## Exercise directions
Return exactly the lines of the records below, starting at the line that contains "Given: Click the Indexing" and ending at the line that contains "Click the campaign", with both of those lines kept.

[Pixel coordinate grounding data]
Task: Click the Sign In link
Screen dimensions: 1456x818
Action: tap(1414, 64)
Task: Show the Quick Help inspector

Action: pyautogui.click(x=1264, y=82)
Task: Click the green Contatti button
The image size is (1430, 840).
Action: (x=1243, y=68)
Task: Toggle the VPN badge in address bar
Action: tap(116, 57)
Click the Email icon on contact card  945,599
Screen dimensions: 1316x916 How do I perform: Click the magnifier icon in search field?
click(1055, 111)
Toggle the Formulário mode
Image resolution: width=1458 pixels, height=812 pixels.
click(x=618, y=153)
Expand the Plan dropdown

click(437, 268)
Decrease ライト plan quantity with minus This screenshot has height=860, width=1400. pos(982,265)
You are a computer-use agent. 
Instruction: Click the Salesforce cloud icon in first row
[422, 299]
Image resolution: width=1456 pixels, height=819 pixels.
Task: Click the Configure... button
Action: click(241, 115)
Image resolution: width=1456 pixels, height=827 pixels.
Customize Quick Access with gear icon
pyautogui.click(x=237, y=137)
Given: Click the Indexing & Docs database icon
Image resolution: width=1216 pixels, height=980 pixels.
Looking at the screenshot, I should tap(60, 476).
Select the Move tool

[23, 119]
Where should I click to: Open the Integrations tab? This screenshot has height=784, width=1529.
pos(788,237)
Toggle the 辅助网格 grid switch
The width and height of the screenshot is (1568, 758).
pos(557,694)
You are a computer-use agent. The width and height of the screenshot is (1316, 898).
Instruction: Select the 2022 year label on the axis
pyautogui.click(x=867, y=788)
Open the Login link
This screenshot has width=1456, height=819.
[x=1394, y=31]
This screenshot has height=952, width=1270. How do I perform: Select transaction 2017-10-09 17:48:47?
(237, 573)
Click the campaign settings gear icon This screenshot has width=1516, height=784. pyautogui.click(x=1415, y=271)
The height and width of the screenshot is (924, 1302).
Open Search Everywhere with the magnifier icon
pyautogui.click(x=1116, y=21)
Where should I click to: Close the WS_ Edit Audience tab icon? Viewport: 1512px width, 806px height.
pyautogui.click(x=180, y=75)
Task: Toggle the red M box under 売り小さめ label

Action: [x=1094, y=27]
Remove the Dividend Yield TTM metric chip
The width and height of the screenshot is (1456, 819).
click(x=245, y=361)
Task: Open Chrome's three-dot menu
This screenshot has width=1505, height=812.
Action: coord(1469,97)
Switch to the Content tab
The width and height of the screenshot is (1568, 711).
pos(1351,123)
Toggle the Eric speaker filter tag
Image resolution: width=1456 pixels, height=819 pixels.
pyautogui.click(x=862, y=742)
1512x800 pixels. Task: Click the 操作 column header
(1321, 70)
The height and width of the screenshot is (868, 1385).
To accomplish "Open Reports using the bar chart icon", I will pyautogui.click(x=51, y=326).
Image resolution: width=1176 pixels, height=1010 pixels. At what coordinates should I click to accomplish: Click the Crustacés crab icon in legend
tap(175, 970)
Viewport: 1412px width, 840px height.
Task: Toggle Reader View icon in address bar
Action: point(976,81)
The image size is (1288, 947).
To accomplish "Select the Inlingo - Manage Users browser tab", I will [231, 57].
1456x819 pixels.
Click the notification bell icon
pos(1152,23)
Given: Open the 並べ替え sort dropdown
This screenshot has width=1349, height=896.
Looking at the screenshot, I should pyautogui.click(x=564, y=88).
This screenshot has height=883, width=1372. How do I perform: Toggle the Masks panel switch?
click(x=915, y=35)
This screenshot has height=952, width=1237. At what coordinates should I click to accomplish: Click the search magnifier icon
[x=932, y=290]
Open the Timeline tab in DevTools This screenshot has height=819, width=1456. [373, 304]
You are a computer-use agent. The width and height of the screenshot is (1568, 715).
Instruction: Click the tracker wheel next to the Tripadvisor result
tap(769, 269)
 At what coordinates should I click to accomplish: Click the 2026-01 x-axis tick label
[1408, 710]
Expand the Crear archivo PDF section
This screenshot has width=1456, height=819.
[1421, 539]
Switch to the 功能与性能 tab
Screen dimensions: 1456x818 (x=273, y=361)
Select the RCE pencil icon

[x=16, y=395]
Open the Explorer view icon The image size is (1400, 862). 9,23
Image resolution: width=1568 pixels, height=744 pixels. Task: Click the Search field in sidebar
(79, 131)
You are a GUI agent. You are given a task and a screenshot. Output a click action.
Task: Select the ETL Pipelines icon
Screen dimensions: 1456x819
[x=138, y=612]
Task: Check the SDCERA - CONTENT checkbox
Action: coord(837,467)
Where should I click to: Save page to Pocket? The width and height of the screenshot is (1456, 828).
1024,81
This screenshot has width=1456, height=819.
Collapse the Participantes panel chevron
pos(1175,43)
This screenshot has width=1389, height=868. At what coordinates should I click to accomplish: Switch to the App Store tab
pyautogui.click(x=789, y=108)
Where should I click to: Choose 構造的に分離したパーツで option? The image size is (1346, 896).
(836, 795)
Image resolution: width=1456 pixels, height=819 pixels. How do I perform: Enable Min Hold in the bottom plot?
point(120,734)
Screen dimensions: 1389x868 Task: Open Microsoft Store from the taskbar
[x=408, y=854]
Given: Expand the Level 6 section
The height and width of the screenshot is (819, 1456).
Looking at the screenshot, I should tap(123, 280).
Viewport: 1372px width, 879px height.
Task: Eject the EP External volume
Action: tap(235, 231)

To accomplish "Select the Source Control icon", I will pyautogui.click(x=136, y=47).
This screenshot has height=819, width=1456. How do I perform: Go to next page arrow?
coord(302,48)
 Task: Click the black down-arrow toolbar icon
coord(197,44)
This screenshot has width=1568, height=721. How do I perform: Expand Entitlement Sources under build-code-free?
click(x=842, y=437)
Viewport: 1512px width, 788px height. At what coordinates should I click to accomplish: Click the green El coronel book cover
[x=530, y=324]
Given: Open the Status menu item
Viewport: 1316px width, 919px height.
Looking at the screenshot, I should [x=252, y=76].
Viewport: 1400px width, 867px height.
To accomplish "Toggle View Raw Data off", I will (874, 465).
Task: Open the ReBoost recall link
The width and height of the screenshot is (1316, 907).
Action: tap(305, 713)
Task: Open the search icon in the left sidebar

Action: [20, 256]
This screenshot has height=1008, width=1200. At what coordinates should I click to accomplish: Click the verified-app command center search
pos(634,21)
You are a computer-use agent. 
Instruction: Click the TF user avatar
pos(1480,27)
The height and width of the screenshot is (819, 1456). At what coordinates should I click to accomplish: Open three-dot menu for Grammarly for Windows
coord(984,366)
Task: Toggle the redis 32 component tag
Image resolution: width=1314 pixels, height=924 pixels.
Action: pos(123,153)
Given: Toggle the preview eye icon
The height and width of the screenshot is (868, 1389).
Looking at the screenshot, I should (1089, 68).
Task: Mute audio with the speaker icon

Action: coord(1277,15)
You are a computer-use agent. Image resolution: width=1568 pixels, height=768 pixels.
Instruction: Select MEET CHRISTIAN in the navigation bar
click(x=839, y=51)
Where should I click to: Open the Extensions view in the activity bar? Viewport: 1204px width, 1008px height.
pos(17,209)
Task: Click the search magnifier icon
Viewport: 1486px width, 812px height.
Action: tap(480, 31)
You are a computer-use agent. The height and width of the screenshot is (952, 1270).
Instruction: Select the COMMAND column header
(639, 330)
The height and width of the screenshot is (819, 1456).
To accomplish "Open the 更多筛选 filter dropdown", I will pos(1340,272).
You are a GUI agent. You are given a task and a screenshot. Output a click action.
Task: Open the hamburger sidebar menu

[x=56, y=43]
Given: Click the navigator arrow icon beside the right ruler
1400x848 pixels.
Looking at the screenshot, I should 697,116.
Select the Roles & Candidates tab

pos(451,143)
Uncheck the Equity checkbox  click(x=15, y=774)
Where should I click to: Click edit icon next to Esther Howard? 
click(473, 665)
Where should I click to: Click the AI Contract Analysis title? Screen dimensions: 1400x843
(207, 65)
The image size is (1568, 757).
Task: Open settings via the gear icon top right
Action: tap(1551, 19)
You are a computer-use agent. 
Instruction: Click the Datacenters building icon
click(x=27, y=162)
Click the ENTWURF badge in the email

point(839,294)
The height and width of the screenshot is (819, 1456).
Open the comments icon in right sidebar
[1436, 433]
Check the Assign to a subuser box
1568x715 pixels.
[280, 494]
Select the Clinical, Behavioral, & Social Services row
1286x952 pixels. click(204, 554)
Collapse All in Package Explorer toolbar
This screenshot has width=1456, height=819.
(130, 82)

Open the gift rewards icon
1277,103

## Response
Given: Click the Indexing & Docs database icon
Image resolution: width=1216 pixels, height=980 pixels.
Looking at the screenshot, I should tap(60, 476).
Select the Move tool

[23, 119]
Where should I click to: Open the Integrations tab? This screenshot has height=784, width=1529.
pos(788,237)
Toggle the 辅助网格 grid switch
The width and height of the screenshot is (1568, 758).
pos(557,694)
You are a computer-use agent. The width and height of the screenshot is (1316, 898).
Instruction: Select the 2022 year label on the axis
pyautogui.click(x=867, y=788)
Open the Login link
This screenshot has width=1456, height=819.
[x=1394, y=31]
This screenshot has height=952, width=1270. How do I perform: Select transaction 2017-10-09 17:48:47?
(237, 573)
Click the campaign settings gear icon This screenshot has width=1516, height=784. pyautogui.click(x=1415, y=271)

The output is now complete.